● **PROBLEM**
Go through the records, and copy each line in which the string "Faded" is present.

*** WORKING DATA

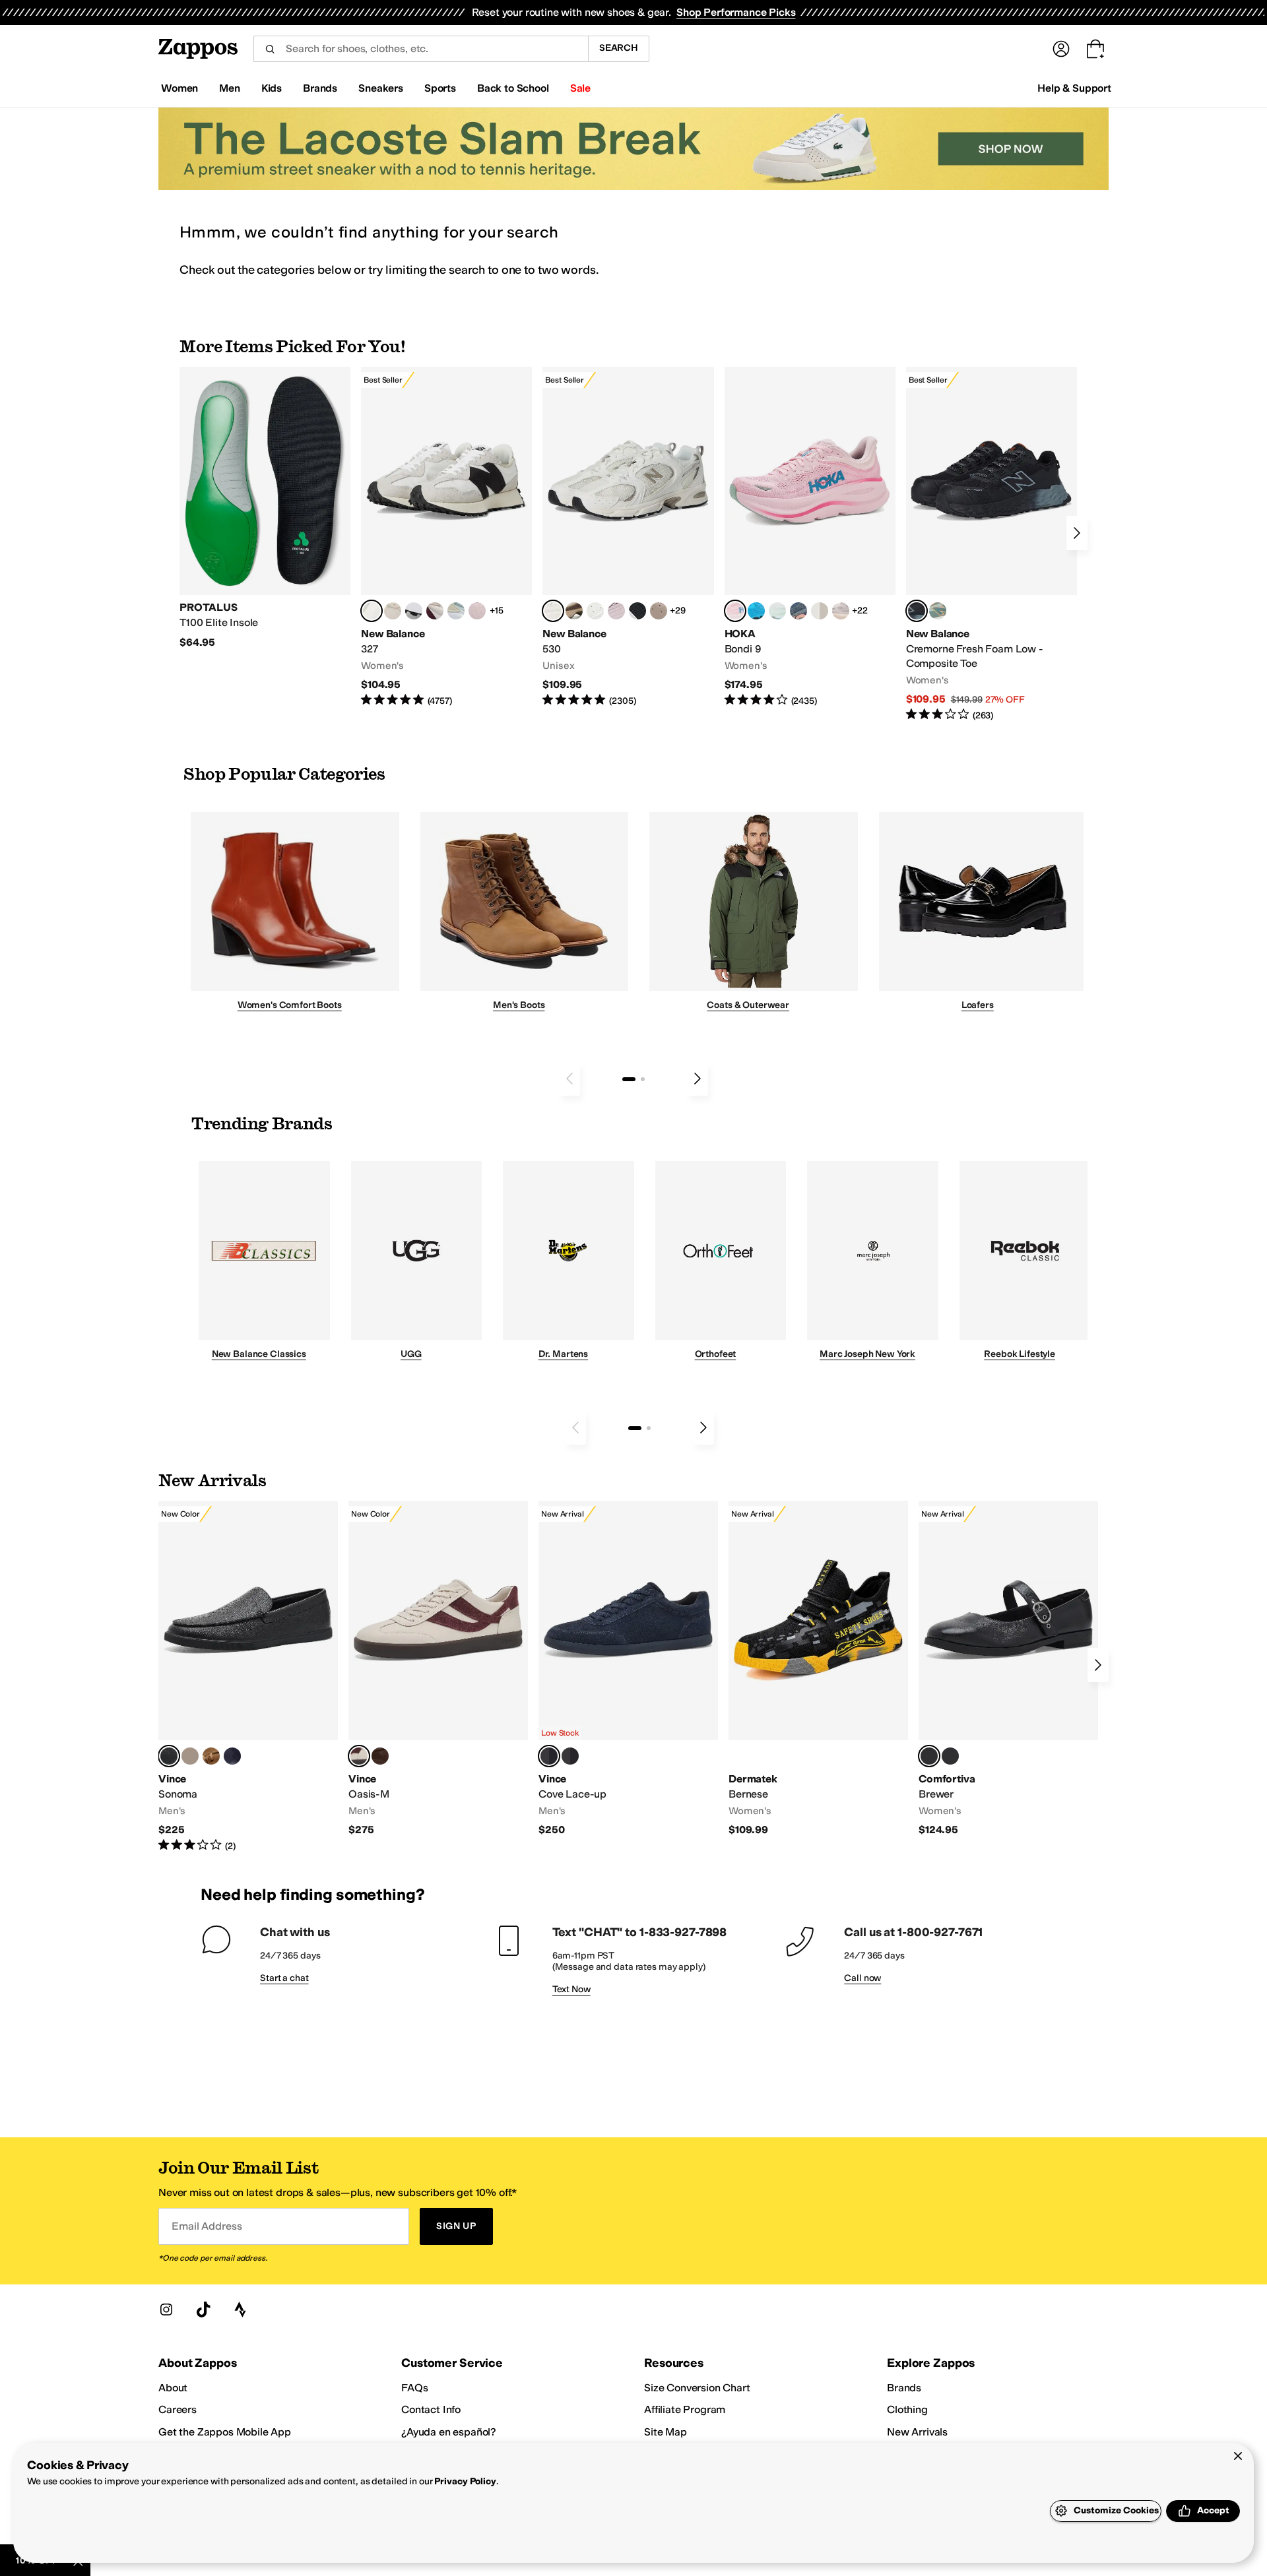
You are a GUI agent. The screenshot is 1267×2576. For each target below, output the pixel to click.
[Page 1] (628, 1079)
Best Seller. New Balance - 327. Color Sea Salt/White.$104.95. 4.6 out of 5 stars (446, 537)
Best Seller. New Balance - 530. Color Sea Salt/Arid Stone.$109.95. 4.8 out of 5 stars (627, 537)
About (172, 2387)
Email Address (207, 2226)
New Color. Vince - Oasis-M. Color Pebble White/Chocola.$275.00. (438, 1669)
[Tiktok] (203, 2309)
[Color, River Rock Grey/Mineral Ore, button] (840, 610)
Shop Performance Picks (735, 12)
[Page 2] (643, 1079)
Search (618, 47)
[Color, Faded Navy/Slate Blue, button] (798, 610)
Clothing (907, 2409)
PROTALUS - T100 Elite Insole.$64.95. (264, 508)
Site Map (665, 2432)
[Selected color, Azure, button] (549, 1756)
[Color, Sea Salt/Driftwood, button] (658, 610)
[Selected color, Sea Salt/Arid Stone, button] (553, 610)
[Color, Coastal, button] (232, 1756)
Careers (177, 2409)
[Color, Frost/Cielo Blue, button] (777, 610)
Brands (904, 2387)
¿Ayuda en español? (448, 2432)
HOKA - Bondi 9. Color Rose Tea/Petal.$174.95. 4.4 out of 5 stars (810, 537)
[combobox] (420, 49)
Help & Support (1074, 88)
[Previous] (569, 1078)
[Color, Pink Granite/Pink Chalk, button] (477, 610)
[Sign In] (1061, 49)
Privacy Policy (465, 2481)
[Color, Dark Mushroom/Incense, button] (574, 610)
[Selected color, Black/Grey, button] (916, 610)
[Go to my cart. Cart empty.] (1095, 49)
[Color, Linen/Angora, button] (392, 610)
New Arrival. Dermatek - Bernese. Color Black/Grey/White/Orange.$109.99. (818, 1669)
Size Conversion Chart (697, 2387)
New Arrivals (917, 2432)
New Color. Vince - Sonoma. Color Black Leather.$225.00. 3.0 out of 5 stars (248, 1677)
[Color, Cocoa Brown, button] (570, 1756)
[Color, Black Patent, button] (950, 1756)
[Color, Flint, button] (211, 1756)
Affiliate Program (684, 2409)
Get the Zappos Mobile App (224, 2432)
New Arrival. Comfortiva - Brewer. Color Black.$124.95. (1008, 1669)
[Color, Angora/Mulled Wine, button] (434, 610)
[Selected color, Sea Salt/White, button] (371, 610)
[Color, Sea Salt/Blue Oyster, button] (595, 610)
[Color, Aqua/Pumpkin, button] (937, 610)
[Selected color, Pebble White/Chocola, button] (359, 1756)
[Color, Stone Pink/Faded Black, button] (616, 610)
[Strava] (240, 2309)
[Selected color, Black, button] (929, 1756)
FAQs (414, 2387)
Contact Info (431, 2409)
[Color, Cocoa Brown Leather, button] (380, 1756)
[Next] (1077, 533)
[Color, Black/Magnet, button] (637, 610)
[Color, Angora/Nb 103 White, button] (456, 610)
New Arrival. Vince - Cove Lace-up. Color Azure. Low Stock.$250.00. (628, 1669)
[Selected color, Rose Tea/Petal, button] (735, 610)
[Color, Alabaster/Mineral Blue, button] (819, 610)
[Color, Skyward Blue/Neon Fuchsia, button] (756, 610)
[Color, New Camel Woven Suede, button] (190, 1756)
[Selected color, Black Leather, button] (168, 1756)
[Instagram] (166, 2309)
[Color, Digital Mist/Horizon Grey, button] (413, 610)
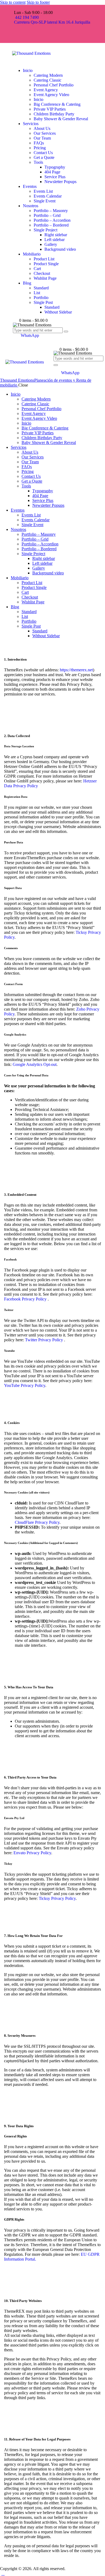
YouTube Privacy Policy (24, 1385)
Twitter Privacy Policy (44, 1340)
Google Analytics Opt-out (35, 1064)
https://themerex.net (76, 670)
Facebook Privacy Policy (26, 1299)
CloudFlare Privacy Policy (37, 1522)
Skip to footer (38, 2)
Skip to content (13, 2)
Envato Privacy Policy (32, 1852)
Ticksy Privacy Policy (57, 1898)
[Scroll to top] (3, 2573)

******

● **RESULT OF THE TASK**
[Color, Faded Navy/Slate Blue, button] (798, 610)
[Color, Stone Pink/Faded Black, button] (616, 610)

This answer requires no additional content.